Unfortunately, the potential for expanding telemental health faces danger from Washington. The AHCA and the BCRA would make a number of important changes to health-care policy in the United States, but two in particular could be devastating for communities building up fledgling telemental health programs.

For those on private health insurance purchased as individuals or employee plans, the first issue is the elimination of the “essential health benefits,” services insurers are required to cover. Under the law, states could apply for waivers to define those benefits on their own, potentially striking things like maternity coverage, preventive care, pediatric services, and mental health. If insurers are no longer required to pay for mental health services or are allowed to be more selective about what they choose to cover, telemental health may well be among the services dropped in states where it’s possible to do so.

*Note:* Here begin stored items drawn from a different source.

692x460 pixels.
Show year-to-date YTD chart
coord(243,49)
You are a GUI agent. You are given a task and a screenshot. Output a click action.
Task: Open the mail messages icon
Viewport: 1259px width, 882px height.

Medicaid patients face something far worse: A rollback of the ACA’s Medicaid expansion, which allowed states to opt into additional Medicaid funding for people making up to 133 percent of the poverty level. According to the Congressional Budget Office (CBO), 22 million Americans stand to lose their coverage, many under the expansion. In addition, both the AHCA and BCRA would convert the program, which has been effective for more than 50 years, to a block grant format, in which states get a lump of money based on population and need to cover Medicaid annually.

Block granting is the worst nightmare of many Medicaid fans, though Republicans say it makes the program more flexible by giving states greater autonomy over decisions like who to cover, what to cover, and whether there should be requirements for coverage—like a threatened work requirement for Medicaid patients. In the short term, states could opt to drop or severely cut mental health services, and as a frequently late addition, telemental health could be one of the first things out the door.

Converting to a block granting program may save the federal government billions, but it will cost individual states in the long term, especially those that are already poor and struggling. Once they’ve used up that lump sum, it’s gone—and while the size of the grant will increase slightly each year, it’s tied to the consumer price index, not increases in the cost of medical care. As the cost of providing health care rises, states will likely slash Medicaid to compensate.

In addition to harming individual patients, this could have a devastating effect on entities that rely on Medicaid reimbursement to stay open, especially in rural communities. Without this revenue, facilities would be forced to drastically cut services or close altogether. This could create challenges for both in-person care and telemental health programs—with no provider to visit, patients cannot get a referral, and in states where they need to visit a health clinic for a session, they would have nowhere to go.

After decades of fighting for mental health parity across the United States, advocates are facing the risk that their work may be about to evaporate, a possibility that will hit rural communities hardest because they’re already the most vulnerable. Moreover, poverty linked to health-care disparities may also increase, again putting rural communities in the crosshairs. That high suicide rate could get worse, as could complications of untreated or poorly managed mental illness. These are costs that don’t end up in CBO analyses.